Thursday, December 07, 2006

Antlia Pneumatica

A few months ago at a used bookstore, I picked up Star Names: Their Lore and Meaning, written in 1963 by one Richard Hinckley Allen. Turning to a random page, I find:

Antlia Pneumatica, The Air Pump,

is La Caille's Machine Pneumatique, at first Latinized as Machina Pneumatica (which occurs in Burritt, and is the Italian name); but astronomers know it as simple Antlia.

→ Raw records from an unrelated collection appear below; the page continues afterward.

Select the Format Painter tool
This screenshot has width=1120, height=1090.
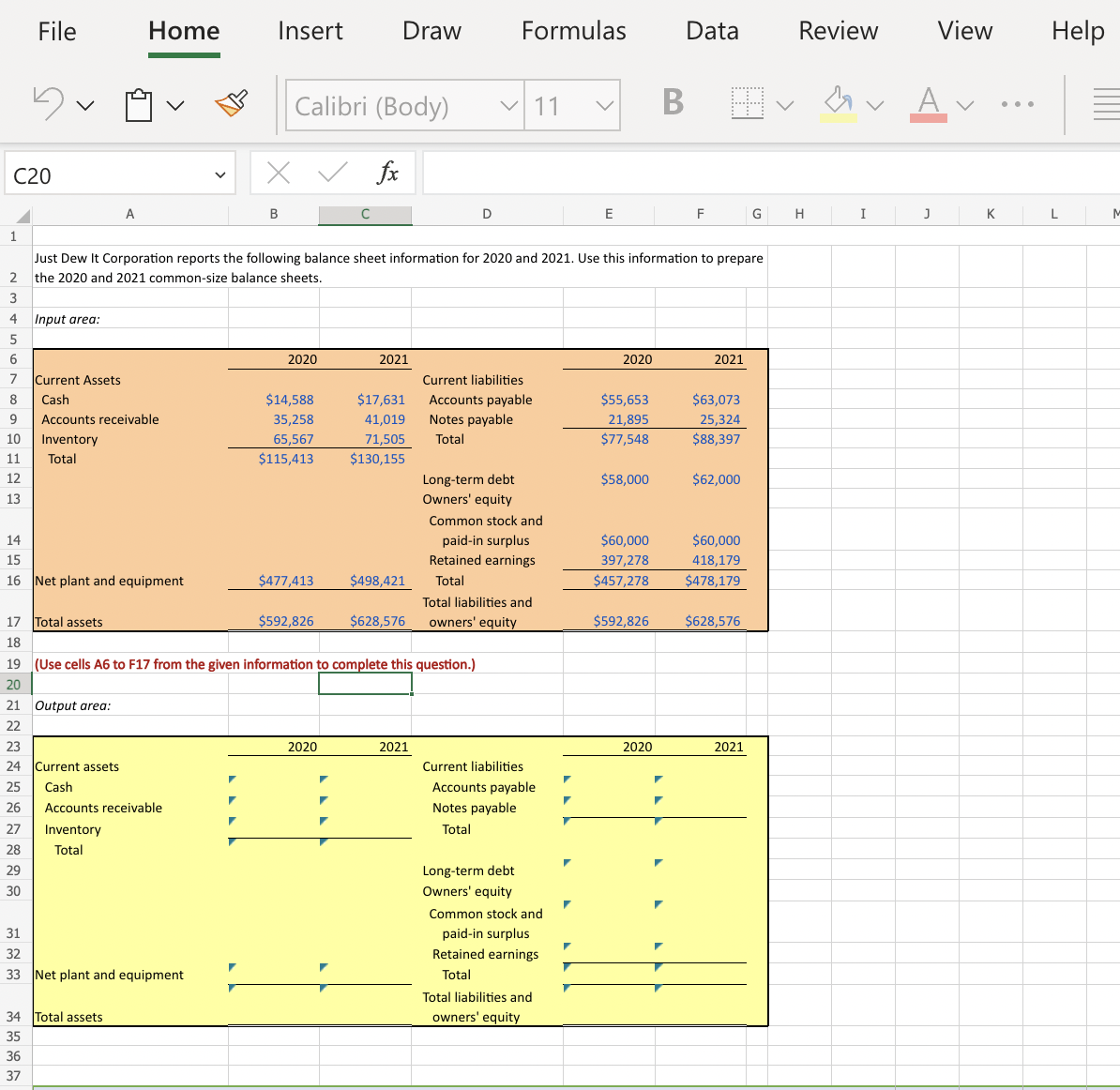pos(233,104)
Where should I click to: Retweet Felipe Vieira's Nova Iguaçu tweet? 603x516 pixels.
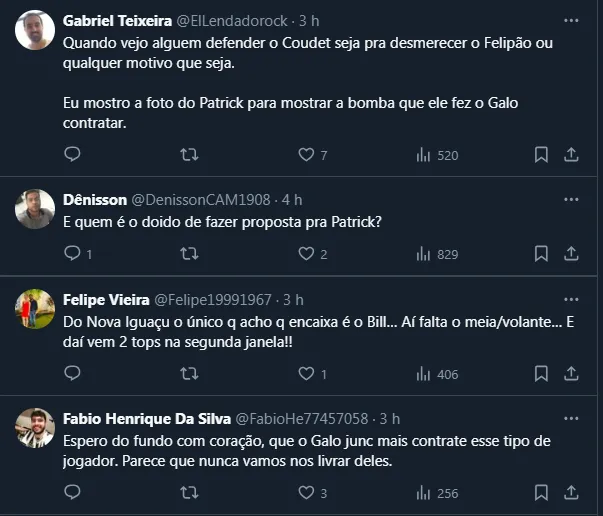[x=188, y=373]
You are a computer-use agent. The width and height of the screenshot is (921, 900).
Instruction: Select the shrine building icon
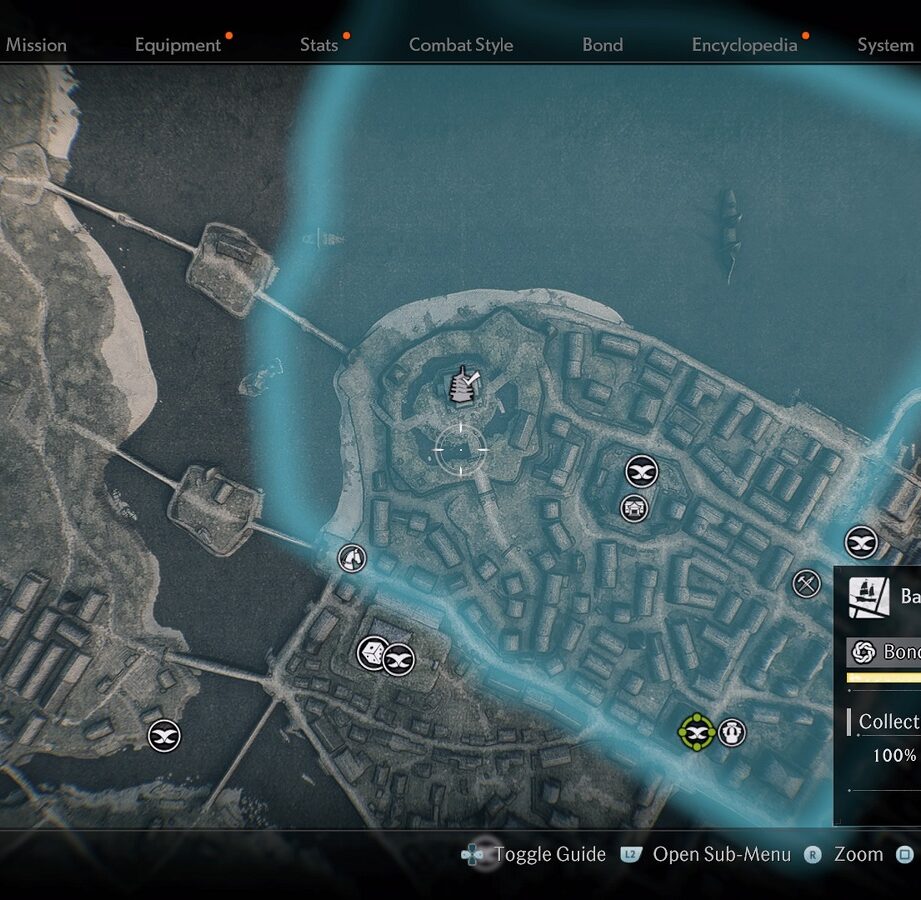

In Germany it is the Luft Pumpe.
The constellation lies just sount of Crater and Hydra, bordering on the Vela of Argo along the branches of the Milky Way, and culminates on the 6th of April; Gould assigning it eighty-five naked-eye stars.
He thinks that [alpha], the red lucida, may be a variable, as his observers had variously noted as of from the 4th to the 5th magnitude, and Argelander entered both of these.
La Caille's [beta] lies within the present limits of Hydra.
Although inconspicuous, and without any named star, Antlia is of special interest to astronomers from containing the noted variable S, discovered in 1888 by Paul of Washington, and confirmed by Sawyer. Chandler gives its maximum as 6.7 and its minimum as 7.3, the period being 7 hours, 46 minutes, 48 seconds,--the shortest known until it was supplanted by U Pegasi with a period of 5 1/2 hours.

So many questions...like, who is Paul of Washington? Extrapolating from the index, which refers me back to this page (43), I gather he was an astronomer, Henry Martin Paul. Not an American apostle.

I googled Antlia for more information and came across the very same quotation posted on this blog about archeoastronomy.

And this site tells us that the Air Pump was named in 1752 after the invention by Robert Boyle.